## YOUR GOAL
Here the job is to print only the lines from the one containing "Instruction: Open options" to the end of the entries, both included, exactly as they stand, with pictures excluded.

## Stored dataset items
* * * * * * *

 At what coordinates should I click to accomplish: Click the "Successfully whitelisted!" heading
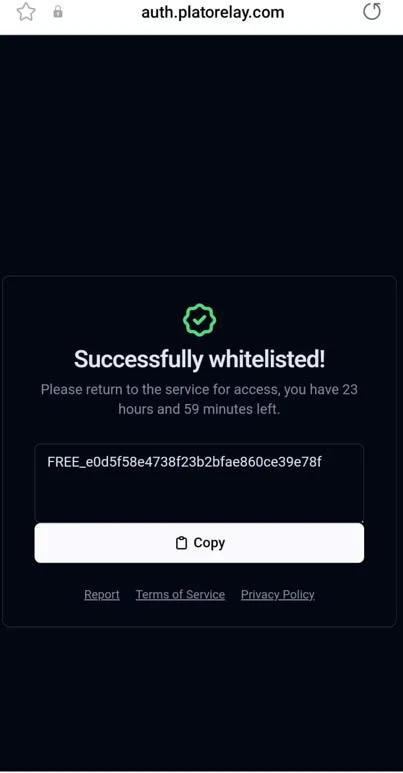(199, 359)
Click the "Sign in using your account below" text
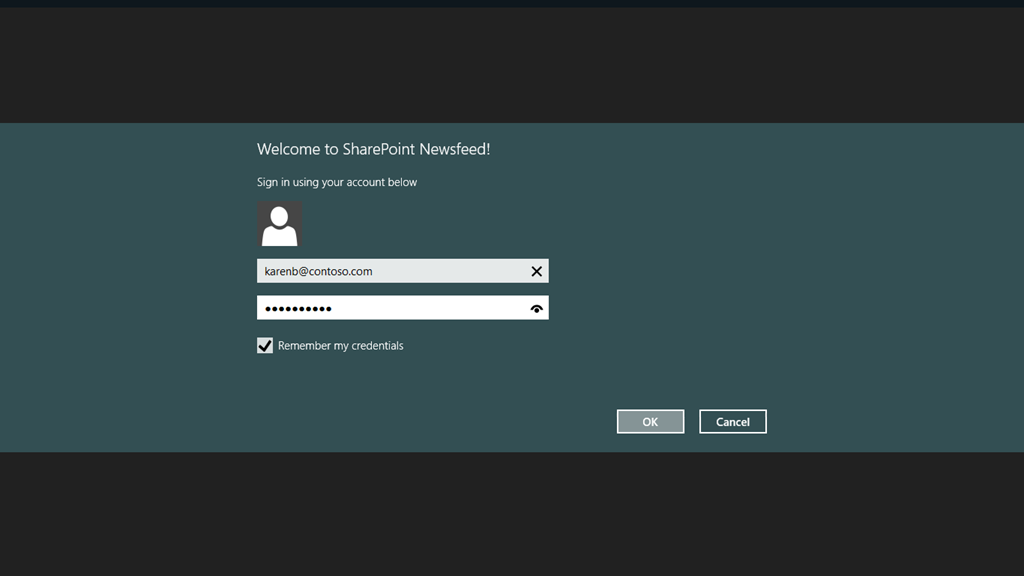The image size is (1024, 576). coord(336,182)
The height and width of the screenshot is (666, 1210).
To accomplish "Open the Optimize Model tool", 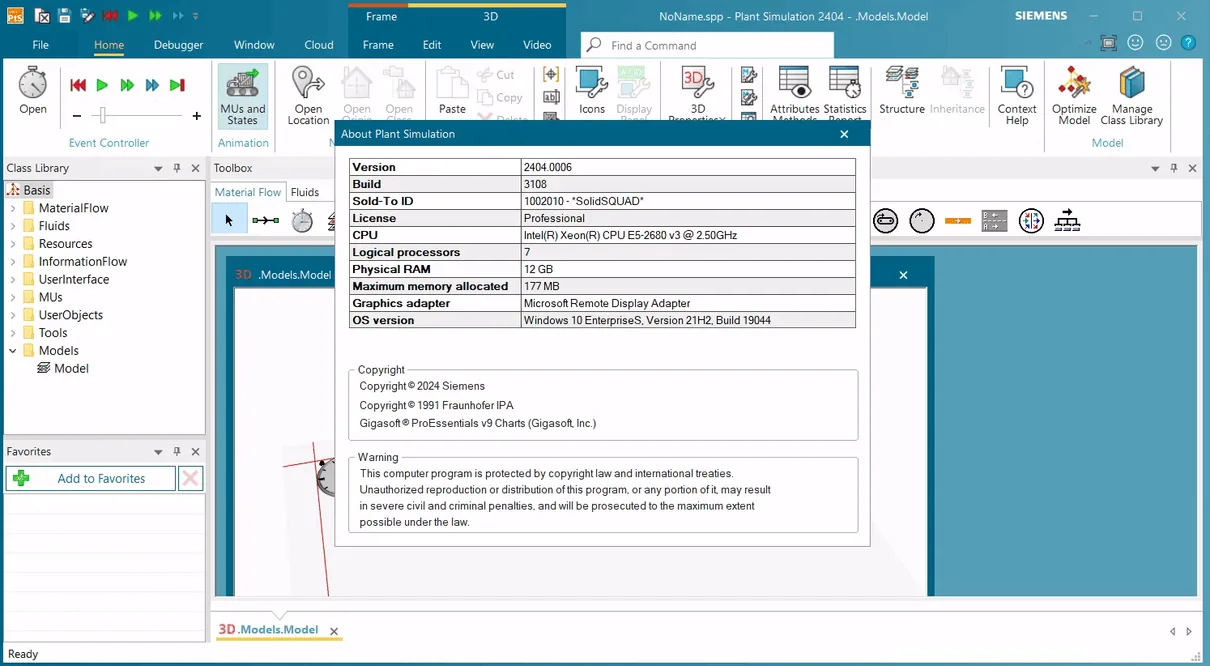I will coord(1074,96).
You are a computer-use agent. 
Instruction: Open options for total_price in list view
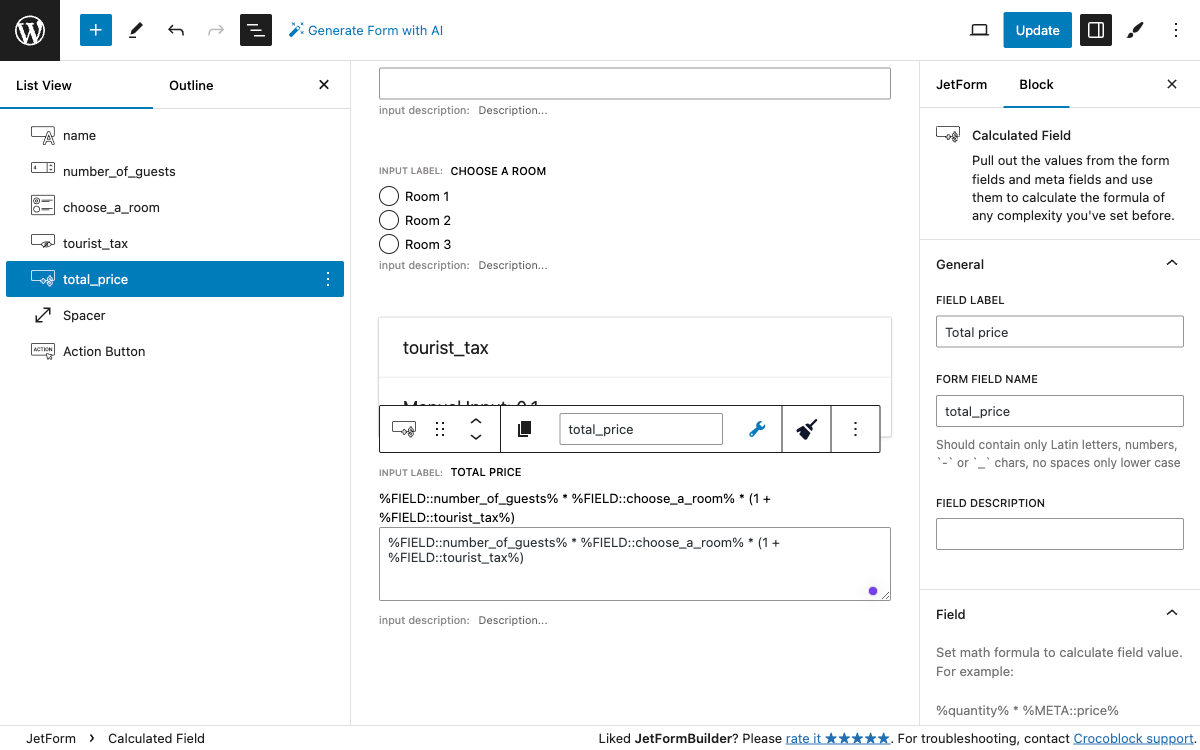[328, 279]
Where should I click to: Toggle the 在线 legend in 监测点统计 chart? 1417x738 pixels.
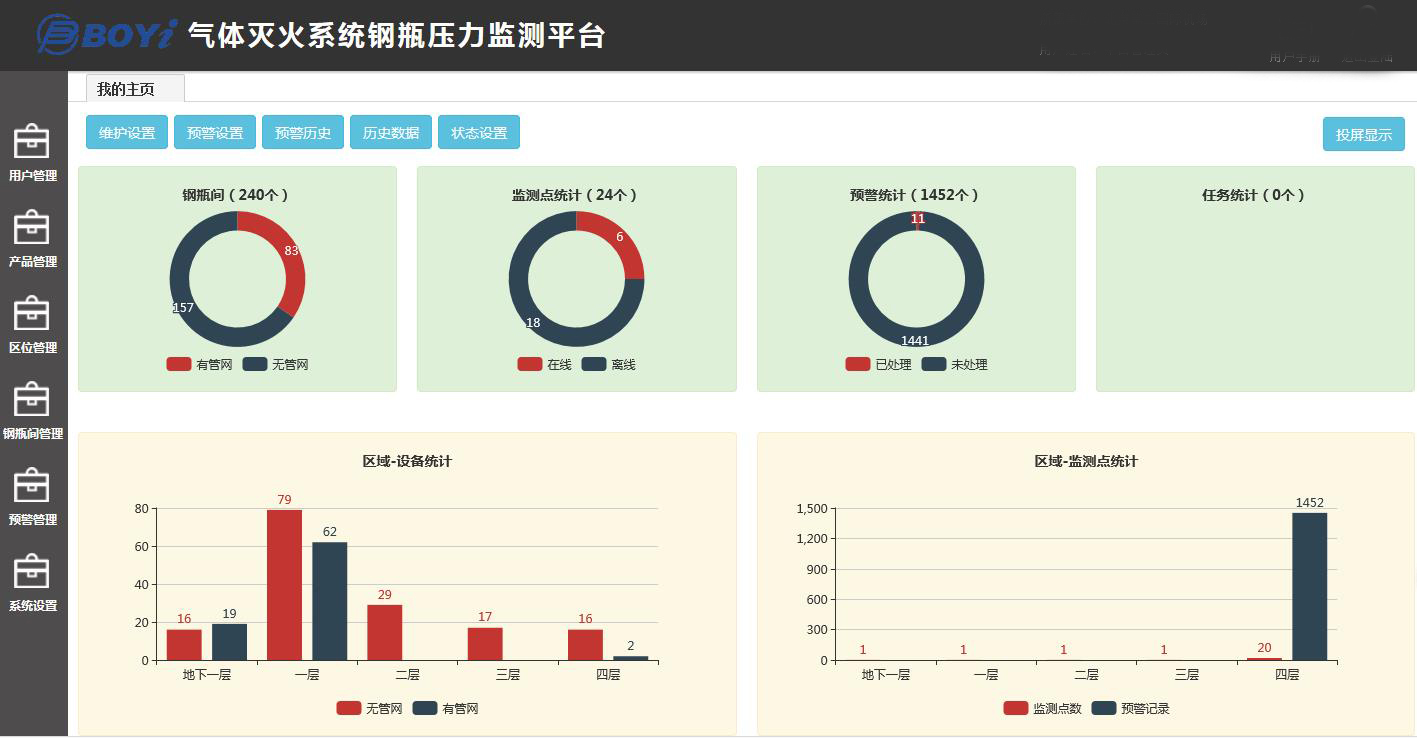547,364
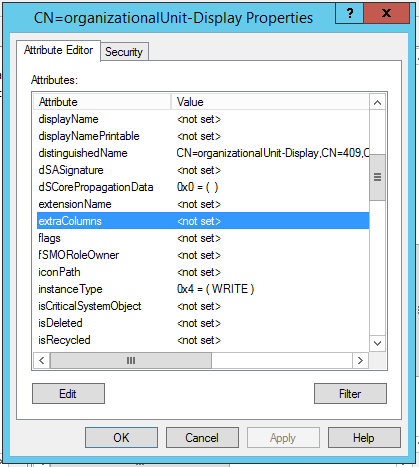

* * * * * * *

## SOLUTION TO THE PROBLEM
Instruction: Open options for total_price in list view
[328, 279]
Where should I click to: Toggle the 在线 legend in 监测点统计 chart? 1417x738 pixels.
547,364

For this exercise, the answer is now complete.